[[ Input data, beginning ]]
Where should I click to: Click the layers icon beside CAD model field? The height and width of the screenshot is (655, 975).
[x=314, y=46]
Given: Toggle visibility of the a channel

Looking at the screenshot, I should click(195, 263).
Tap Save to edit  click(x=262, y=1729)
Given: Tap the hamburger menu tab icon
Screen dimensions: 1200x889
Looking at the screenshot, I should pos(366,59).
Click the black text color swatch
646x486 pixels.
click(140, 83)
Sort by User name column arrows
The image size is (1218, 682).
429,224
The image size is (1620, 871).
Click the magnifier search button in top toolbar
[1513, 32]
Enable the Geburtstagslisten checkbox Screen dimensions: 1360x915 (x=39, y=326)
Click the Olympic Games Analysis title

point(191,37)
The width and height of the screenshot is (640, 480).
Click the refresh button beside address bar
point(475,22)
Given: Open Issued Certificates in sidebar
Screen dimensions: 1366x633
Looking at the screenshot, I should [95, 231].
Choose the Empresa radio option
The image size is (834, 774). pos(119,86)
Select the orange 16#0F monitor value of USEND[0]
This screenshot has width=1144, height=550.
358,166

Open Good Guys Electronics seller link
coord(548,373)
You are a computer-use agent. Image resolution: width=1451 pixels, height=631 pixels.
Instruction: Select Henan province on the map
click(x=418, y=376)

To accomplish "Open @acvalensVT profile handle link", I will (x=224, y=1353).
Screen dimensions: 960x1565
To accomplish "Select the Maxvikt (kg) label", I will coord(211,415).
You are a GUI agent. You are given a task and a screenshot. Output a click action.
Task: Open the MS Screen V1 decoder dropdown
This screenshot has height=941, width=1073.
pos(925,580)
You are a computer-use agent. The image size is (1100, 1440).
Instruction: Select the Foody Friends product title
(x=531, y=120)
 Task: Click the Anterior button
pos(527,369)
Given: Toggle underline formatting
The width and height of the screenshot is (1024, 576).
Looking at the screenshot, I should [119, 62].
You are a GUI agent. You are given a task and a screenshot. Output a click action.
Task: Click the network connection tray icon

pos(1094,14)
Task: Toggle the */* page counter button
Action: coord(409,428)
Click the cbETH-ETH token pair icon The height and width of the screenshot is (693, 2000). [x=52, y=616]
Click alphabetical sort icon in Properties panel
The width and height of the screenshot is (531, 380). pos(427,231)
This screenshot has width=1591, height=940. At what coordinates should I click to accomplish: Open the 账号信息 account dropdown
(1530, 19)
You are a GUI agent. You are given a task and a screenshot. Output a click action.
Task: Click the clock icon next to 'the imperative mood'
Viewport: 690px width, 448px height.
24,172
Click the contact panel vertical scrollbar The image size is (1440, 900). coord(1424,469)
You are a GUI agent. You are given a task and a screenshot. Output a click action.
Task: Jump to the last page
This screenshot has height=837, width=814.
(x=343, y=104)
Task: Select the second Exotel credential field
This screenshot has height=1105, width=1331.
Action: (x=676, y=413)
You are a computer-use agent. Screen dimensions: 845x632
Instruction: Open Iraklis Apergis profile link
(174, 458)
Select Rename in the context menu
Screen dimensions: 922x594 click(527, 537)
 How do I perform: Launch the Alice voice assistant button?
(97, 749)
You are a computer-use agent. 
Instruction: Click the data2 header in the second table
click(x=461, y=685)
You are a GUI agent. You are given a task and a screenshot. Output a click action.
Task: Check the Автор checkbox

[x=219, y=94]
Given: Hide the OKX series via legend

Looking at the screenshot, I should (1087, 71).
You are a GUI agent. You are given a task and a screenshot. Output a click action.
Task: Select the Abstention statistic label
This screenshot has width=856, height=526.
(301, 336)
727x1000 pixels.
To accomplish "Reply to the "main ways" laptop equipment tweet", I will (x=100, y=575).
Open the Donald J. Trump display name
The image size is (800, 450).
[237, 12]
[[ Input data, end ]]
Exercise aim: Please return all of the records exactly.

Response below:
Where should I click to: Click the layers icon beside CAD model field? The height and width of the screenshot is (655, 975).
[x=314, y=46]
Given: Toggle visibility of the a channel

Looking at the screenshot, I should click(195, 263).
Tap Save to edit  click(x=262, y=1729)
Given: Tap the hamburger menu tab icon
Screen dimensions: 1200x889
Looking at the screenshot, I should pos(366,59).
Click the black text color swatch
646x486 pixels.
click(140, 83)
Sort by User name column arrows
The image size is (1218, 682).
429,224
The image size is (1620, 871).
Click the magnifier search button in top toolbar
[1513, 32]
Enable the Geburtstagslisten checkbox Screen dimensions: 1360x915 (x=39, y=326)
Click the Olympic Games Analysis title

point(191,37)
The width and height of the screenshot is (640, 480).
Click the refresh button beside address bar
point(475,22)
Given: Open Issued Certificates in sidebar
Screen dimensions: 1366x633
Looking at the screenshot, I should [95, 231].
Choose the Empresa radio option
The image size is (834, 774). pos(119,86)
Select the orange 16#0F monitor value of USEND[0]
This screenshot has width=1144, height=550.
358,166

Open Good Guys Electronics seller link
coord(548,373)
You are a computer-use agent. Image resolution: width=1451 pixels, height=631 pixels.
Instruction: Select Henan province on the map
click(x=418, y=376)

To accomplish "Open @acvalensVT profile handle link", I will (x=224, y=1353).
Screen dimensions: 960x1565
To accomplish "Select the Maxvikt (kg) label", I will coord(211,415).
You are a GUI agent. You are given a task and a screenshot. Output a click action.
Task: Open the MS Screen V1 decoder dropdown
This screenshot has height=941, width=1073.
pos(925,580)
You are a computer-use agent. The image size is (1100, 1440).
Instruction: Select the Foody Friends product title
(x=531, y=120)
 Task: Click the Anterior button
pos(527,369)
Given: Toggle underline formatting
The width and height of the screenshot is (1024, 576).
Looking at the screenshot, I should [119, 62].
You are a GUI agent. You are given a task and a screenshot. Output a click action.
Task: Click the network connection tray icon

pos(1094,14)
Task: Toggle the */* page counter button
Action: coord(409,428)
Click the cbETH-ETH token pair icon The height and width of the screenshot is (693, 2000). [x=52, y=616]
Click alphabetical sort icon in Properties panel
The width and height of the screenshot is (531, 380). pos(427,231)
This screenshot has width=1591, height=940. At what coordinates should I click to accomplish: Open the 账号信息 account dropdown
(1530, 19)
You are a GUI agent. You are given a task and a screenshot. Output a click action.
Task: Click the clock icon next to 'the imperative mood'
Viewport: 690px width, 448px height.
24,172
Click the contact panel vertical scrollbar The image size is (1440, 900). coord(1424,469)
You are a GUI agent. You are given a task and a screenshot. Output a click action.
Task: Jump to the last page
This screenshot has height=837, width=814.
(x=343, y=104)
Task: Select the second Exotel credential field
This screenshot has height=1105, width=1331.
Action: (x=676, y=413)
You are a computer-use agent. Screen dimensions: 845x632
Instruction: Open Iraklis Apergis profile link
(174, 458)
Select Rename in the context menu
Screen dimensions: 922x594 click(527, 537)
 How do I perform: Launch the Alice voice assistant button?
(97, 749)
You are a computer-use agent. 
Instruction: Click the data2 header in the second table
click(x=461, y=685)
You are a GUI agent. You are given a task and a screenshot. Output a click action.
Task: Check the Автор checkbox

[x=219, y=94]
Given: Hide the OKX series via legend

Looking at the screenshot, I should (1087, 71).
You are a GUI agent. You are given a task and a screenshot. Output a click action.
Task: Select the Abstention statistic label
This screenshot has width=856, height=526.
(301, 336)
727x1000 pixels.
To accomplish "Reply to the "main ways" laptop equipment tweet", I will (x=100, y=575).
Open the Donald J. Trump display name
The image size is (800, 450).
[237, 12]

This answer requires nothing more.